So what you're saying is that the Mid-Atlantic Tag Team Titles and the WCW Tag Team Titles are one in the same.

Kind of like how the NWA Eastern Championship became the ECW World Title.

The (now WWE) U.S. Title and the TV Title actually belonged to Mid Atlantic Wrestling (which became Jim Crockett Productions, which became WCW), so it would make sense that the Mid-Atlantic Tag Team Championship which while bearing the NWA name would morph into the WCW Tag Team Titles the same way the (then) WCW U.S and WCW TV Titles did.

So all Mid-Atlantic Champions should now retroactively given credit as being WCW Tag team Champions.

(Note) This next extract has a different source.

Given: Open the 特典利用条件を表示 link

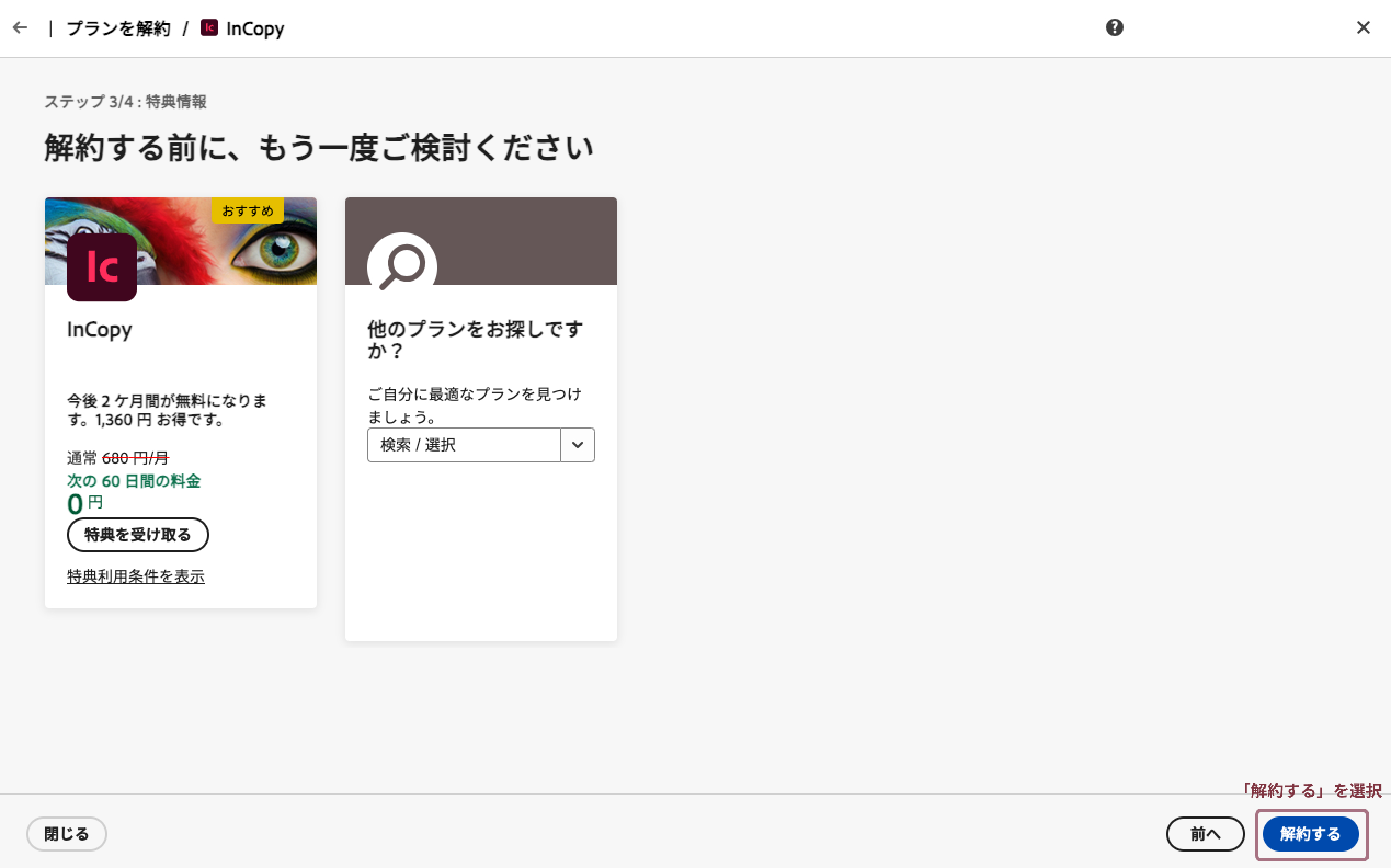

I believe this is the correct thing to do because the U.S. TV and Tag Team Titles were property of Mid-Atlantic/JCP/WCW and thus the lineages continued, while the NWA World Title was controlled by the NWA Board of Directors, so WCW had to create a new World Title.

What do others think?

Ohgltxg 21:32 30 June, 2007 (UTC)

"Kind of like how the NWA Eastern Championship became the ECW World Title." Not really. It wasn't ever the Eastern Championship, even when the company was NWA Eastern Championship Wrestling, it was always the ECW title. It went from being the Eastern Championship Wrestling Title to the Extreme Championship Wrestling World Title. ECW might have been in the NWA, but the ECW title wasn't an NWA controlled title, unlike the various titles that WCW took over.69.216.124.114 07:13, 24 August 2007 (UTC)[reply]

The U.S., TV, And Tag Team Titles were never controlled by the NWA, they were controlled by Mid-Atlantic/JCP/WCW.

The NWA just gave their blessings to put the NWA name on the Titles, but they had no say in how they were used.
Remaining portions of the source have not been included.